By Tracey Follows

Is Identity the Issue of Our Age?

How am I authenticated? What does my biology have in store for me? How can I explore alternative personas in a virtual game? Where does my identity go once I’m dead?

The Importance of Identity

Identity is fundamental not only to understanding ourselves but to enabling other people to understand who we are at any given moment, and therefore decide if they can trust us. Many voices in the 21st Century contend that identity is almost completely illusory (Wolfe, 2013). But it is clear to me that without the ability to identify a person as the same from one moment to the next, the ability to ascribe duties, rights and responsibilities to that person becomes impossible. Roger Scruton goes further than this suggesting that without a sense of identity, even emotions – such as anger, admiration, envy, and remorse – would vanish and the purpose of life on earth would vanish with them (Scruton, 1996). He’s right, since if one cannot ascribe any particular emotion to an identifiable person, how would one even start to relate to others, or form relationships at all?
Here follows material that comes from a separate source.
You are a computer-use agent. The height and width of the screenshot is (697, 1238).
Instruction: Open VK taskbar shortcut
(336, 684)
Moreover, we often need to ascribe emotions to identifiable people in the virtual world, as well as the physical world, for there is a burgeoning number of people who we follow online, who do not physically exist in, what we might call, the real world. Virtual influencers such as Lil Miquela or Shudu or even the attractive computer-generated customer service advisors from Samsung, known as Neon people (Hitti, 2020) have appeared in place of real humans. Many of us are happy to engage with these characters online and even get into deep conversation. Teens from all over the world nervously wait for Lil Miquela’s latest post, whether that be to tell them how she was up all night working on a pitch, or spill the beans on the romantic status of her on-again-off-again boyfriend.

From Persons to Profiles

These characters aren’t real in the traditional sense – they are not flesh and blood – they are code. But that does not matter to the audience, to them they are real. What this might suggest is that the reality and the narrative have become decoupled. In fact the narrative is more important than reality. Or to put it another way, the narrative is the reality. Plenty of my research in this area has pointed to teens being very willing to treat such characters as real. ‘I’ll be friends with a virtual person’ they tell us, and who are we to deny them that, the way the world is today? (Follows, 2021, p.81)
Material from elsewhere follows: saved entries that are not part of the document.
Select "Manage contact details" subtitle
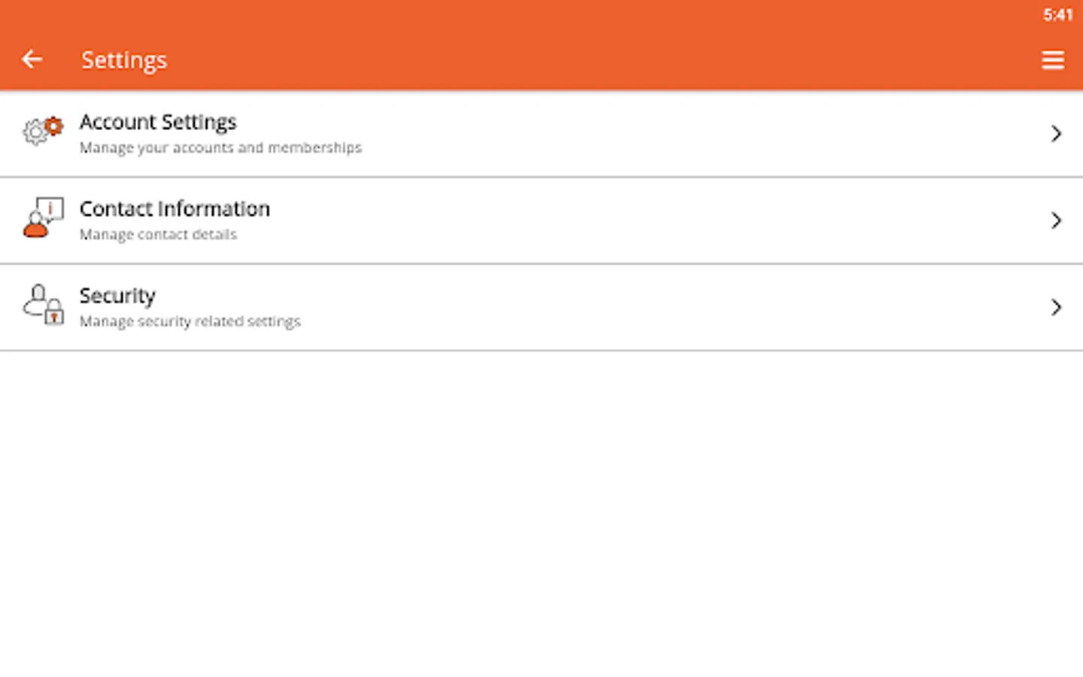The height and width of the screenshot is (677, 1083). click(x=158, y=234)
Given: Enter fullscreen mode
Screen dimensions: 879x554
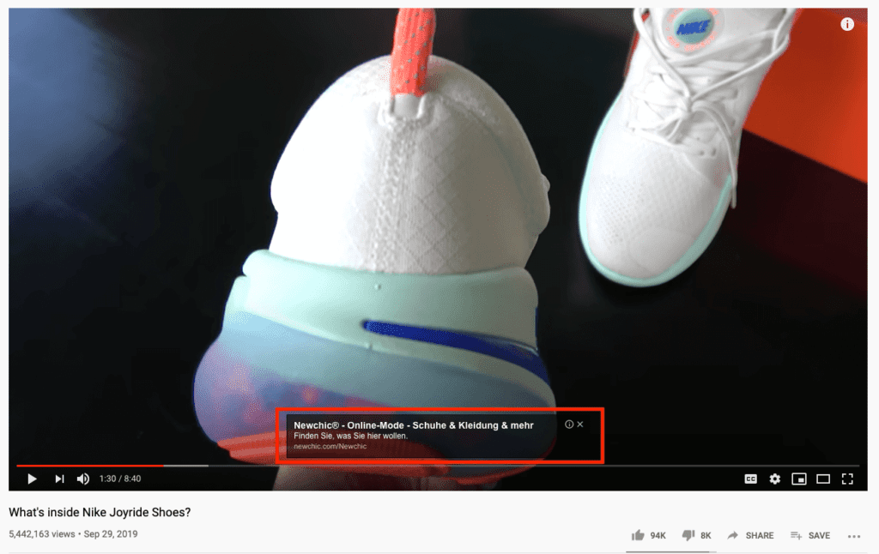Looking at the screenshot, I should click(x=849, y=479).
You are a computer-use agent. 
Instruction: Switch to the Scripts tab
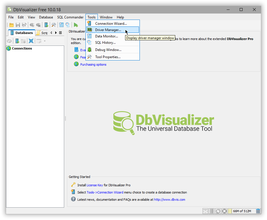43,33
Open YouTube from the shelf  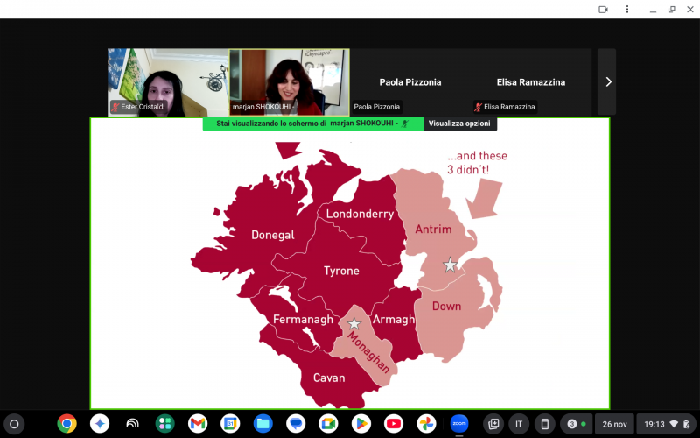[x=394, y=424]
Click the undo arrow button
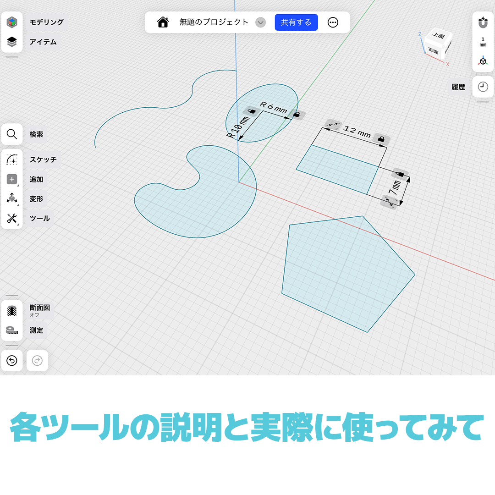Screen dimensions: 495x495 11,360
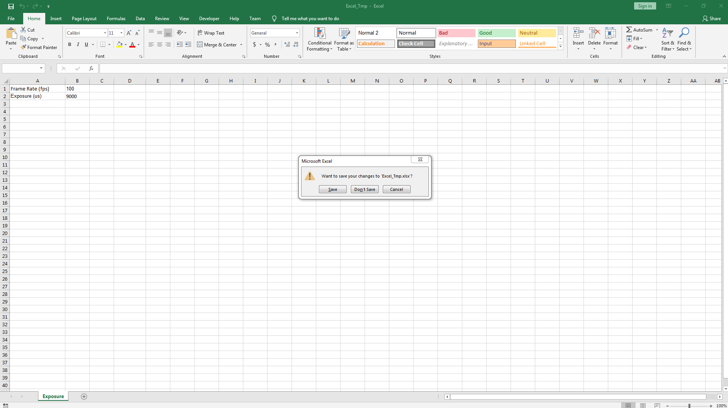
Task: Expand the Merge & Center dropdown arrow
Action: (241, 45)
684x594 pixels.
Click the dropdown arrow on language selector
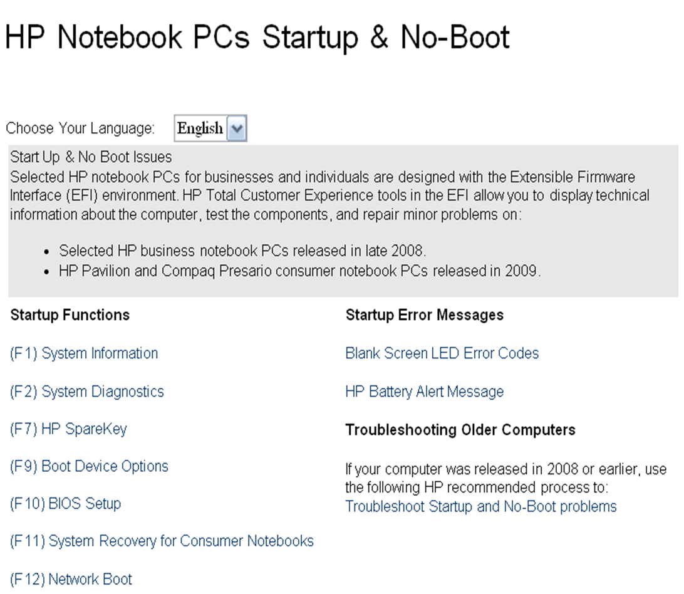(237, 128)
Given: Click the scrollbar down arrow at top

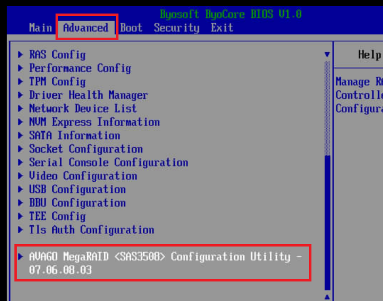Looking at the screenshot, I should point(327,54).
More recently, NPR reported that even many Linkedin profiles are not what they seem (Bond, 2022). By using fake profiles, many companies are reaching out to connect with Linkedin users in the hope of generating a lead. As the report suggests, ‘Demand for online sales leads exploded during the pandemic as it became hard for sales teams to pitch their products in person’ [ibid]. It seems that this is a new way to hire a little bit of help to make a sale, regardless of the fact that it is an infringement of Linkedin’s policy to use wholly computer-generated profiles. Everyone on there must represent a real person, according to the company.

The Profilicity Theory

Amongst all this technology-generated confusion, is a truth about how our human identity is changing today. Where once we talked of ‘authenticity’, now we talk of ‘profiles’. And it is not only because we love to post our likes, preferences and pronouns to ensure we are identified in the way we want to be. It is because we are no longer in physical proximity and now have to rely on an intermediate environment to represent us. Today, we are relying on technology to profile and represent us, for we no longer represent our ‘self’.
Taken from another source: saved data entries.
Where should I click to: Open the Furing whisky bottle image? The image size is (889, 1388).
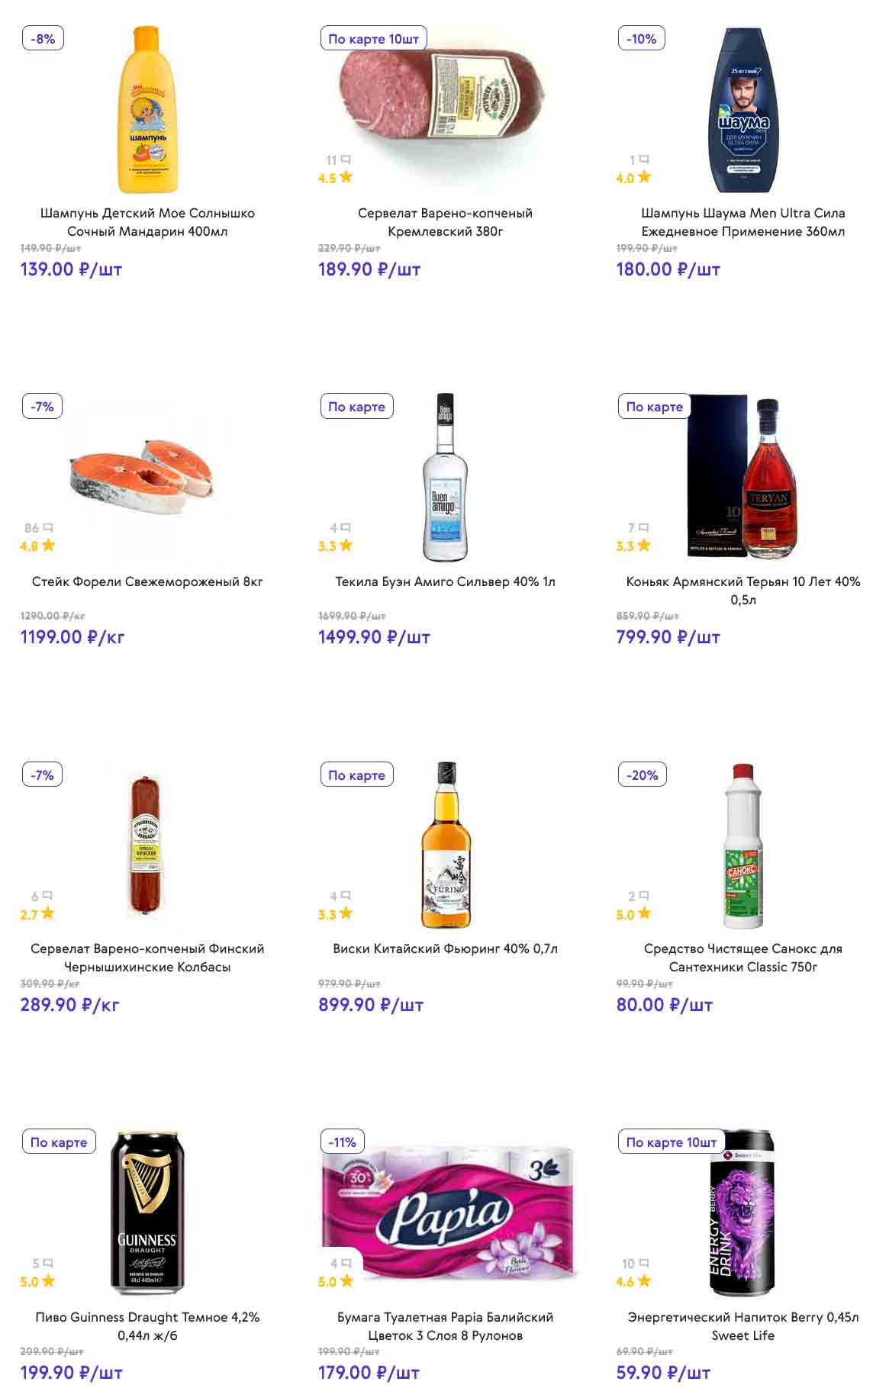point(446,845)
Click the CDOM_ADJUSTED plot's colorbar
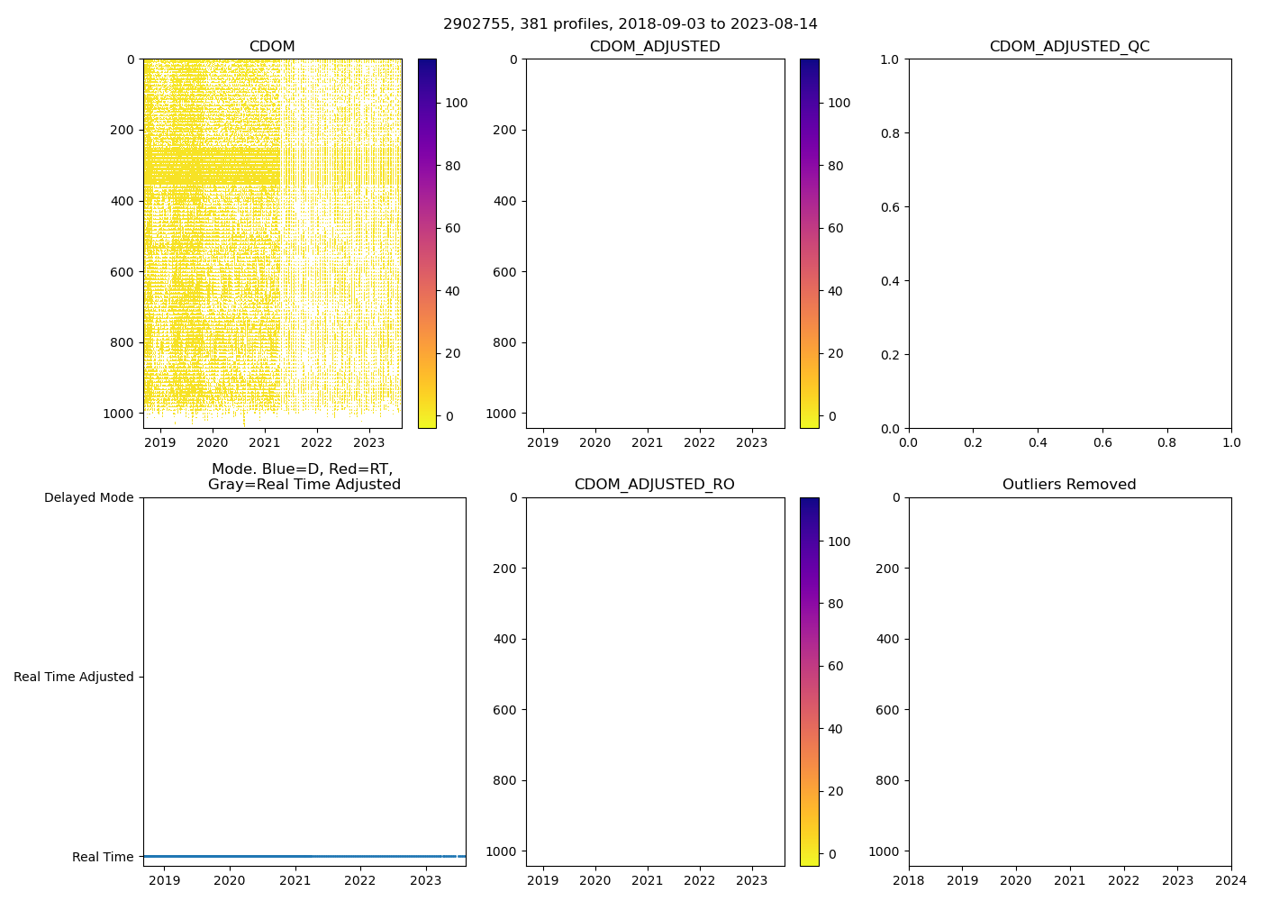 click(x=809, y=243)
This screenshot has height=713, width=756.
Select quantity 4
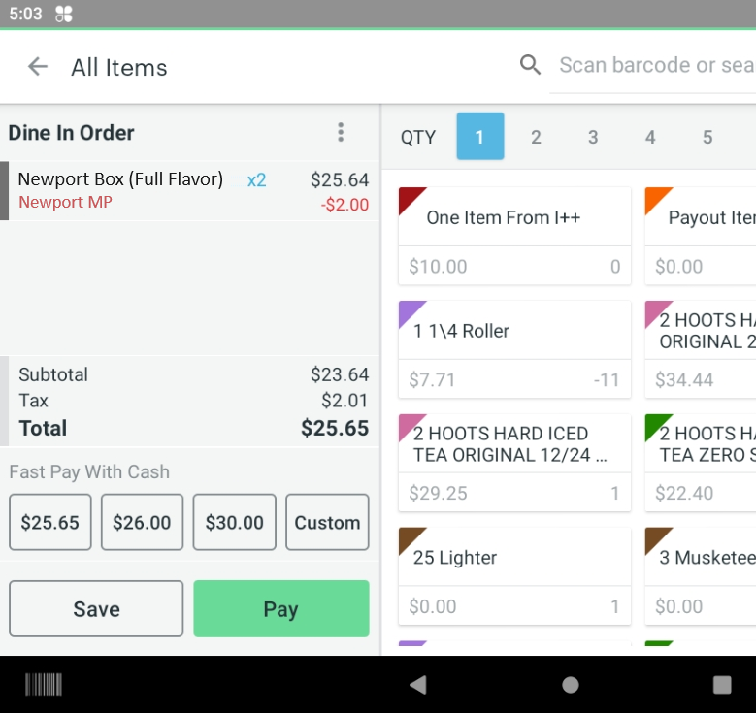pos(650,137)
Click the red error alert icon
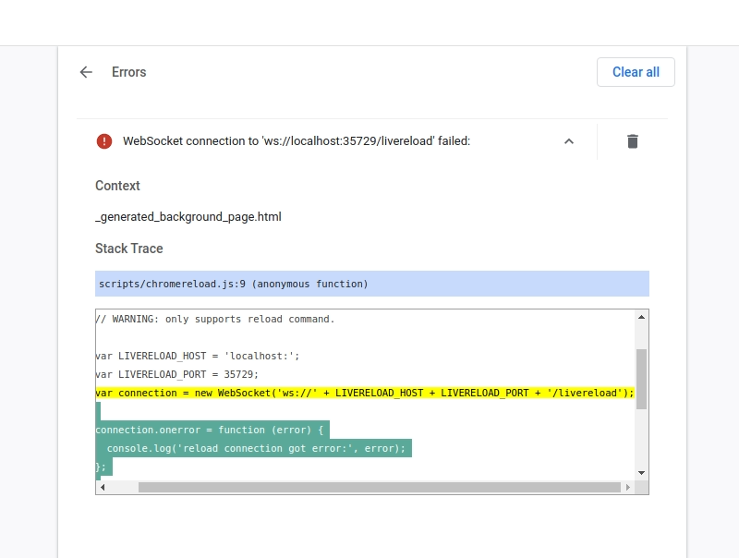Viewport: 739px width, 558px height. coord(104,141)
This point is well made by Hans-Georg Moeller, in his book ‘You and Your Profile’. He writes, ’Just as sincerity lost its grip on society and individuals with the shift towards modernity, authenticity is now fading away along with more recent changes. Authenticity relies heavily on personal interaction between people. Authentic individuals mutually confirm their identity value, and to do this, they must know one another and be in the same time in the same place. In the virtual world we inhabit today, such ‘real life’ interaction has become less and less important’ (Moeller & D’Ambrosia, 2021, p. 15)

Does it really matter, therefore, that these Linkedin salespeople don’t exist in ‘real life’? They perform an important function in virtuality, and if one feels like connecting with them, is there really any down side?

We may or may not agree on that but what is becoming clear, is that the Age of Authenticity is over. We are entering the Age of Profilicity. That is to say, we are being transformed into data, and to be more specific, ‘data profiles’. We might want to represent ourselves in one way but that will be augmented or limited by whatever the machine can read of us – and that’s what goes out into the world. Furthermore, our identity is now platform-dependent as we surely must acknowledge that our profiles on each of the social networks are slightly different. On Facebook we are a more sociable

Fig 1:  

Image Credit:Vadim Bogulov. Source: Unsplash

An artistic portrayal of pixelated imagery, depicting the imprecise nature of a digital image that is resolution dependent but displays incorrectly when appearing in inappropriate media versions of ourselves, on Instagram we appear a more creative version of ourselves, and on Tinder well, more dateable. We are all but layers of digital information in these new spaces.

Fluidity Of Identity

And this challenges us to rethink what we might have taken to be a truth about the real world too. That we do not – and should not – try to represent the same version of our ‘self’ to everyone we meet. That representation should be context dependent.

I have suggested elsewhere that it is time to start thinking of our identity as more like polymorphic code, that is code which mutates while keeping its original algorithm intact. A sum, for example, could be expressed as 1 + 3 or as 6 – 2 with the end result being the same (Follows, 2021, p.190). Our identity would function in the same way. I could use different data in different contexts to project different versions of myself but will always achieve the same end result: me.

A young cultural researcher in China illuminated this point, saying: ‘I have so many different selves, and they’re all authentically me but they’re all different for all different usages, different context, different social circles…” (Follows, 2021 p.90) He was, in fact, describing something akin to profilicity.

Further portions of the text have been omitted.